A sociedade demanda um conjunto de valores. Nos estamos vendo aqui uma discussão, um exercício de cidadania. A mídia é pródiga em confundir segurança e violência. Acho que a mídia e o jornalismo tem uma função importante, tem feito um trabalho importante, mas ainda acho que somos, na maioria das vezes, repetidores dos poderes mais organizados que ocupam os espaços com uma competência maior, com uma assessoria de imprensa mais eficaz, mais rápida. Eu tenho muita honra e orgulho de trabalhar num projeto como este, que está acontecendo na TV Record, uma discussão profunda de prática e de resultados. Quando você pega um produto como o Cidade Alerta, que tinha até dois anos e meio atrás, um volume de violência explícita, com sangue, com corpos, com um tipo de violência muito pesada, e transforma isso começando a trabalhar com outro tipo de informação, ainda sendo um jornal de linha popular com uma linguagem  muito forte nesse aspecto mas hoje não tem [violência explícita], e a audiência melhora, justamente na contra-mão dos que diziam que tinha de fazer uma coisa mais forte, mais apelativa, significa que a sociedade quer coisa melhor. Acho que é muito importante fazer uma reflexão e criar mecanismos de comunicação, mesmo que seja uma folha pequena para circular na rua, no bairro. A aldeia global remete sempre para uma tribo, e você tem de pensar num universo pequeno, nesta tribo, nesta pequena comunidade que tem papel transformador muito importante. E eu não consigo perceber que a gente consiga sair da situação que está, desta pressão, desta tensão, deste medo se não for com pequenas ações comunitárias.

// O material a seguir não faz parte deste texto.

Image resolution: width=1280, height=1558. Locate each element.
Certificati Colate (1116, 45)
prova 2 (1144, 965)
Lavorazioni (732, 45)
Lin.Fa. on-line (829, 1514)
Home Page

Podemos interagir universalmente, globalmente, pela Internet, mas vamos agir, atuar tribalmente, e acho que a imprensa tem de ser mais cobrada, acho que falta espaço para carta do leitor na televisão, acho que falta chegar mais cobrança lá, acho que falta mais ação da comunidade, da sociedade, porque nós somos uma concessão pública; nós somos de vocês.